══ Testo fornito
Io, anche in spiaggia, specie la mattina, tendo ad addormentarmi quasi subito, poi subito in mare, a raccogliere la cibaria che l'acqua mette a disposizione gratuitamente alla gente e le ore passano e cosi' le pagine lette non vanno avanti. Sono un pigro da lettura in spiaggia? Incredibile ma vero.
Tant è che in questa estate ho letto pochissimo. Ancora meno se fatte le proporzioni con le mie letture di febbraio-marzo-aprile-maggio. Ora siamo appena entrati in settembre, vediamo se la macchina da lettura riprenderà a marciare come si deve, ritrovando i ritmi che gli competono.

Insomma, per la lettura, la vacanza è uno spasso? E' il momento ideale per buttarcisi a pesce dimenticando quasi tutto il resto? E' il momento della libertà ritrovata tanto attesa per tutto il resto dell'anno? (anche se è verissimo che il lettore i propri momenti piccoli di libertà riesce a trovarseli anche tra un impegno e l'altro, anche in luoghi e ore della giornata al limite del credibile).
════
### Istruzioni operative
1/ Nel testo sulla lettura in vacanza, che cosa tende a fare chi scrive quando è in spiaggia, soprattutto la mattina?
2/ Riprendi il testo sulla lettura in vacanza dall'ultima frase presente e prosegui.
══ Dati forniti
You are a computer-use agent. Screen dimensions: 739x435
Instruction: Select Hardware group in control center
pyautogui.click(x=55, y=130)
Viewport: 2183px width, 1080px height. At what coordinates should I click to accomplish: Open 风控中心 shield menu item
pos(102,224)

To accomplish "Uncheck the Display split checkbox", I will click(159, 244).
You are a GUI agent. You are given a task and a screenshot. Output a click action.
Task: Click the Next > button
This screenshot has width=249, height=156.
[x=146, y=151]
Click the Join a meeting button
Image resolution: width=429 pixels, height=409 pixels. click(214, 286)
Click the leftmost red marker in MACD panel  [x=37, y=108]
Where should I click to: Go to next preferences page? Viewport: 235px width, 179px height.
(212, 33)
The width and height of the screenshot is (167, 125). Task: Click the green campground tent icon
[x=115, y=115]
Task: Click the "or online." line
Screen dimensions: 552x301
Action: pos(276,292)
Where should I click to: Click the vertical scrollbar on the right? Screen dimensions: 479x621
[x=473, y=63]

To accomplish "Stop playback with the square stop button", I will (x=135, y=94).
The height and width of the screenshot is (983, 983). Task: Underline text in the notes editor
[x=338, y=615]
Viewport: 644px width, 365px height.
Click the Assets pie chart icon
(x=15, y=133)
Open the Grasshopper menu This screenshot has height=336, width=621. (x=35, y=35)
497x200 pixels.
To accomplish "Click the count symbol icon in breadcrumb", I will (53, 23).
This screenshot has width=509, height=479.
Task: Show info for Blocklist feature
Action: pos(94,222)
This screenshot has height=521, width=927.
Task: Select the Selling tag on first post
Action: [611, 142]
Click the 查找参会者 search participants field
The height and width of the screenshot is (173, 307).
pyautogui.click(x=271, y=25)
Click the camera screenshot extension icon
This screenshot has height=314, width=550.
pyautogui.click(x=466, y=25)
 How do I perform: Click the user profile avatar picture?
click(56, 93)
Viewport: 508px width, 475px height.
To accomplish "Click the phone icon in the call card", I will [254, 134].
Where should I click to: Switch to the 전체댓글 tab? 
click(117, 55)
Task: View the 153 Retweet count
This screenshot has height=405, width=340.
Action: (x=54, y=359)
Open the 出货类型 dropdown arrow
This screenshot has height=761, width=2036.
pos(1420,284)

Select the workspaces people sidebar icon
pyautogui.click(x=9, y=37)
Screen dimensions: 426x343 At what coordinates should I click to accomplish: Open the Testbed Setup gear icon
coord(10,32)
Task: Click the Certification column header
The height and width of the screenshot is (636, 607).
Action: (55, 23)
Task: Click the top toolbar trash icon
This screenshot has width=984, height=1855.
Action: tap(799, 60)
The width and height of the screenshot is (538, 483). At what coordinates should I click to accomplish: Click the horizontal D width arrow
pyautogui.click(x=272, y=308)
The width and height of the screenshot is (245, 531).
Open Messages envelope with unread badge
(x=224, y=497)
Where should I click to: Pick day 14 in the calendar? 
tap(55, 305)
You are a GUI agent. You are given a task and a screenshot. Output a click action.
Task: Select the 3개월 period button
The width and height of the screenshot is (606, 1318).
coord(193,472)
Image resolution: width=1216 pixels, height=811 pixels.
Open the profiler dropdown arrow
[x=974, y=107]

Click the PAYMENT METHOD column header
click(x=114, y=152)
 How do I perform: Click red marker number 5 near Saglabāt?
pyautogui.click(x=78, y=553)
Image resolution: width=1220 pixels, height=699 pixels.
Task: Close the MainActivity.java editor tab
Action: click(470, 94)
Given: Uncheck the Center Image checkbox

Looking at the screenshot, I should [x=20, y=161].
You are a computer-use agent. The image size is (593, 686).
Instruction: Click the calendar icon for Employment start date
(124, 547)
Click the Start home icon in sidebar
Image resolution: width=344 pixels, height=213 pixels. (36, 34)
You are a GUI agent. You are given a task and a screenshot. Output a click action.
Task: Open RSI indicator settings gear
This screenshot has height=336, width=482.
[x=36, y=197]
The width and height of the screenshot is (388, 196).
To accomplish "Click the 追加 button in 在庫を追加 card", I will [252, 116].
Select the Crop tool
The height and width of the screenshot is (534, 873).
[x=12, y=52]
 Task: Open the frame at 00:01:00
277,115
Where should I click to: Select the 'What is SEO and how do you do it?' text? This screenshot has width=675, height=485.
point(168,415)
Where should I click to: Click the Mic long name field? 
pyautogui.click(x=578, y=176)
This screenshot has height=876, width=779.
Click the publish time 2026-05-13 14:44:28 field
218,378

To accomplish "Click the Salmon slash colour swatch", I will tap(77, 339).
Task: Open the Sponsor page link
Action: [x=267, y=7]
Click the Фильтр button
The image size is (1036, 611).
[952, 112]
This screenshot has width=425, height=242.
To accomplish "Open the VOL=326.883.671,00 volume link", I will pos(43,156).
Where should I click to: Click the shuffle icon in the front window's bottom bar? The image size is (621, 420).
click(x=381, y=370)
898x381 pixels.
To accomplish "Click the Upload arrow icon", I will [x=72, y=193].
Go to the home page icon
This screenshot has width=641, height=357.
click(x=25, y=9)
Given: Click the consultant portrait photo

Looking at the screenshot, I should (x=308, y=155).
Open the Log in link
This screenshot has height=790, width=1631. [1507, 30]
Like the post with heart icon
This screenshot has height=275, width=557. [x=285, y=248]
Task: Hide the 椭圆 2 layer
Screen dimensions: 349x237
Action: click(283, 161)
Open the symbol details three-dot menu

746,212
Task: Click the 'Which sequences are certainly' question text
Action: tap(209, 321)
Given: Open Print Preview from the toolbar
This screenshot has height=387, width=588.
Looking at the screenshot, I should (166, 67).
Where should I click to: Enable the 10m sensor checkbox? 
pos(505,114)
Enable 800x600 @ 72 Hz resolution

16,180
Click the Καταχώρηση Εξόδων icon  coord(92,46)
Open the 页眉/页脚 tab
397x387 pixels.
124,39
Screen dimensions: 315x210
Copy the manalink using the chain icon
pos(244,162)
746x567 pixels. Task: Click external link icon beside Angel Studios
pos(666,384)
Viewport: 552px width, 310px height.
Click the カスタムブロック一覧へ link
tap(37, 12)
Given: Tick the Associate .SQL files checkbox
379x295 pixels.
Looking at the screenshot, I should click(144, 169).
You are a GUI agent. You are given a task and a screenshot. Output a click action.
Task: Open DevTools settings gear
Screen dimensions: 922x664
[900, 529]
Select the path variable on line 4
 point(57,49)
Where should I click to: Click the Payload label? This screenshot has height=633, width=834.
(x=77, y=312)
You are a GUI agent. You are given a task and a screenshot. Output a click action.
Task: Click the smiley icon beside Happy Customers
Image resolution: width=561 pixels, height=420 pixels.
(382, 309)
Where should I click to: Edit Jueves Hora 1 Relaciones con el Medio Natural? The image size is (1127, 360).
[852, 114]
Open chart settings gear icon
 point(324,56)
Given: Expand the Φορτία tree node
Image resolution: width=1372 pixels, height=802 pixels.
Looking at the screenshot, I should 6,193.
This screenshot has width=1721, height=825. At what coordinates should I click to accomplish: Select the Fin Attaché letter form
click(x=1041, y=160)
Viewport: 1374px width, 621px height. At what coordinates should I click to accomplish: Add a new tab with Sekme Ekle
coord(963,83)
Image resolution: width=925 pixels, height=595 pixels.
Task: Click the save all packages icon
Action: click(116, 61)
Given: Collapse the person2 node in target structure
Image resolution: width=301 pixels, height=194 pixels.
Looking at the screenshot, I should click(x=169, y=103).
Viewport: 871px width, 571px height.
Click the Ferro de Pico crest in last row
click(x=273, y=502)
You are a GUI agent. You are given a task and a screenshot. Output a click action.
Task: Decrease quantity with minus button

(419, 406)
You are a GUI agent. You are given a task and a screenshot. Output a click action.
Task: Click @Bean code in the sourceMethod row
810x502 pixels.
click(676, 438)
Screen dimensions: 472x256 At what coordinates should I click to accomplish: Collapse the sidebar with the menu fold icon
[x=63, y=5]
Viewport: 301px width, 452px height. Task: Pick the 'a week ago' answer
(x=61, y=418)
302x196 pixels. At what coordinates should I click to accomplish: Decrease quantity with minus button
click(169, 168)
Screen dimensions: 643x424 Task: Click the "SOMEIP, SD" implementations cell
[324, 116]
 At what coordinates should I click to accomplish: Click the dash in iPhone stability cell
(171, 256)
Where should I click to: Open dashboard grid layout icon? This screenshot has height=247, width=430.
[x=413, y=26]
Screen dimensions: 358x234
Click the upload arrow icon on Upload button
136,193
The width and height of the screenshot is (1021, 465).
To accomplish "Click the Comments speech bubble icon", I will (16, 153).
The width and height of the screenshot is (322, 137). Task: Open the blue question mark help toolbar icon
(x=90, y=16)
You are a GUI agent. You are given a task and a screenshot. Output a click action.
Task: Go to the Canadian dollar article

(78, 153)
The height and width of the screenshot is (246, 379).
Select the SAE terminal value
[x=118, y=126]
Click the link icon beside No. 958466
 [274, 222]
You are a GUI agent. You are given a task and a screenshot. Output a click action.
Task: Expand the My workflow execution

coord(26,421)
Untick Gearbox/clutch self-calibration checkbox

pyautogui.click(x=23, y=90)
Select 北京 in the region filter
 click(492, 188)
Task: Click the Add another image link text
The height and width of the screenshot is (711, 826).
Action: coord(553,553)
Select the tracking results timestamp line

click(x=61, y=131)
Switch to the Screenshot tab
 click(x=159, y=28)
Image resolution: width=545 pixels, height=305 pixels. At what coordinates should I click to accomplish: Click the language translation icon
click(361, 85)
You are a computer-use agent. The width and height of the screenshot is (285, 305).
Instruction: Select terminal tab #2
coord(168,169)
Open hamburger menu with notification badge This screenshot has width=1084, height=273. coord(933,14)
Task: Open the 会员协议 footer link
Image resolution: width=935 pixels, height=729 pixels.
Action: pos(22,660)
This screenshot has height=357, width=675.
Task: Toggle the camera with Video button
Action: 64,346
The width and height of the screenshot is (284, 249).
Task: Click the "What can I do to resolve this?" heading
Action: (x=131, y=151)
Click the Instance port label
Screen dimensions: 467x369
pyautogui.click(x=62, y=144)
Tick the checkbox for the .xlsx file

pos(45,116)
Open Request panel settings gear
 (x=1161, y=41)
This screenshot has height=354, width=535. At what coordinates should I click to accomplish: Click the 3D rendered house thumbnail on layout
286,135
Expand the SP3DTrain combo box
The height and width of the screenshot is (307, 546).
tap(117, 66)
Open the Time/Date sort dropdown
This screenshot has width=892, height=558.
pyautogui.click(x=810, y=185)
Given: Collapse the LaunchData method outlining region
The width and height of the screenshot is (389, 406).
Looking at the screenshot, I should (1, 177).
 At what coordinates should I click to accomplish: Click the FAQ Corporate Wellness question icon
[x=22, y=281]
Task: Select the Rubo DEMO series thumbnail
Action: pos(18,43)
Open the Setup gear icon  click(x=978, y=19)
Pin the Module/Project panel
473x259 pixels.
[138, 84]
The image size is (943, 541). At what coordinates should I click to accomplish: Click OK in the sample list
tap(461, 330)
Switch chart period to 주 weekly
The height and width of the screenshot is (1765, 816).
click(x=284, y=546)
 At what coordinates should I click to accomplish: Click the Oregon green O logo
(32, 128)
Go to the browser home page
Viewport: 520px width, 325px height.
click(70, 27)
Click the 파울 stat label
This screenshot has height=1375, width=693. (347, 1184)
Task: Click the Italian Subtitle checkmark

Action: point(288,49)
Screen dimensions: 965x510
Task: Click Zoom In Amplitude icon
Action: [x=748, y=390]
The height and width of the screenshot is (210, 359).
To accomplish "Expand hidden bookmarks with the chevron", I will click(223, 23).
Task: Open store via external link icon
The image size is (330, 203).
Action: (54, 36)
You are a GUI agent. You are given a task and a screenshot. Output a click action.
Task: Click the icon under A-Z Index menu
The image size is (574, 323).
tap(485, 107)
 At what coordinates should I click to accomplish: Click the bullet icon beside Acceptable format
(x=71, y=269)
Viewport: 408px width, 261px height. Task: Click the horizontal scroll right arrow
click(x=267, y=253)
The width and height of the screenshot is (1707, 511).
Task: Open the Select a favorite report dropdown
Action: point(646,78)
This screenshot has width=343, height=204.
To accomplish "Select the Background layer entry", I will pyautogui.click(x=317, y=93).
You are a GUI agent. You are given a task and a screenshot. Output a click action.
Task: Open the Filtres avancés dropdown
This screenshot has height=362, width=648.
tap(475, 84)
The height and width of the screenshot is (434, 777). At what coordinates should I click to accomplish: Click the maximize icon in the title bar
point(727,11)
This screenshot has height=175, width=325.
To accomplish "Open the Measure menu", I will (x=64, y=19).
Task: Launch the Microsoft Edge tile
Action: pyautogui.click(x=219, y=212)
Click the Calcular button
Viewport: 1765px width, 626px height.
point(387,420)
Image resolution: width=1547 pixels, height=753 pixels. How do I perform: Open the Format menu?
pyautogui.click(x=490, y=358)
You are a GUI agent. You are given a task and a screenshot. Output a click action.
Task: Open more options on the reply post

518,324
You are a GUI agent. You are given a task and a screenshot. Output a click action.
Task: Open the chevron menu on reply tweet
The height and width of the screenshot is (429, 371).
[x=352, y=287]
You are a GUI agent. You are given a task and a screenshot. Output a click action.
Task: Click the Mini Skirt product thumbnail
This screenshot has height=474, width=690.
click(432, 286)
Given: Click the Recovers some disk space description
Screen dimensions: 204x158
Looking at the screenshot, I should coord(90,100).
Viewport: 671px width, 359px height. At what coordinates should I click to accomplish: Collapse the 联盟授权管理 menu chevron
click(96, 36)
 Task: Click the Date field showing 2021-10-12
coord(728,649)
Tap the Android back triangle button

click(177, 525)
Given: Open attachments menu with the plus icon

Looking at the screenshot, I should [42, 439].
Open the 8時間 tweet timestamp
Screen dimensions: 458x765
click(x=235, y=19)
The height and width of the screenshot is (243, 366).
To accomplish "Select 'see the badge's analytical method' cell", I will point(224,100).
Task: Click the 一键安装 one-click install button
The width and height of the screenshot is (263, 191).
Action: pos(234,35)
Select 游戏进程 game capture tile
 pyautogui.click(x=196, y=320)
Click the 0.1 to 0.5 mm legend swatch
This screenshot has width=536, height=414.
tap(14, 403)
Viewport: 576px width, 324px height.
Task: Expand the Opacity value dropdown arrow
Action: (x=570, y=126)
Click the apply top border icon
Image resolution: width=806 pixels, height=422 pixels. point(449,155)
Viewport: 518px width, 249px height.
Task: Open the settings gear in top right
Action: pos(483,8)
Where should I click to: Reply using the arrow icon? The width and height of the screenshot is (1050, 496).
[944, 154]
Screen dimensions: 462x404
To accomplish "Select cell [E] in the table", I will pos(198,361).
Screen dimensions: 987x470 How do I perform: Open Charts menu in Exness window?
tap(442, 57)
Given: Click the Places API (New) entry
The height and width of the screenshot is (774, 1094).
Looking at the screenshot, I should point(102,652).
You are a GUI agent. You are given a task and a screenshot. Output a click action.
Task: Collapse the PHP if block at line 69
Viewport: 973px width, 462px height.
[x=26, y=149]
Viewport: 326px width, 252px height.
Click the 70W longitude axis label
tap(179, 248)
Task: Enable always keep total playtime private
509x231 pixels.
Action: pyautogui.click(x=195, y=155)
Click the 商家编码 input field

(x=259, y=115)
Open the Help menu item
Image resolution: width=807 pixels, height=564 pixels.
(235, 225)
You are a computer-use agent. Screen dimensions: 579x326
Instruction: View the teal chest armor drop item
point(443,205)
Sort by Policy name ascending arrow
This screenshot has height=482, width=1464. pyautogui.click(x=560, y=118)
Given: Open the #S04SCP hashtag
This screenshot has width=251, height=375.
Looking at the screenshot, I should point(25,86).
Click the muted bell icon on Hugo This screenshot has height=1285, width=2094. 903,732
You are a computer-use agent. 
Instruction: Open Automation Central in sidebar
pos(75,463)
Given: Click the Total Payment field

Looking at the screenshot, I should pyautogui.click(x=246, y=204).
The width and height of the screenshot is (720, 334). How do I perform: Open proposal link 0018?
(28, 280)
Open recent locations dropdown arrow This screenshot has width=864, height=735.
════
### Risultati degli esercizi
1/ Tende ad addormentarsi quasi subito.

2/
Chissà, e intanto il lettore accanito continua a comprare, comprare libri, approfittando delle offerte estive che ci stuzzicano come non mai. L'acquisto compulsivo crea ingorghi di letture arretrate come il traffico di rientro di fine agosto dalle vacanze nell'imbuto autostradale presso Bologna: non se ne esce piu'. E qui, ci credo che poi le vacanze non riescono a smaltire gli arretrati. Ci vorrebbero 7 vite, non una.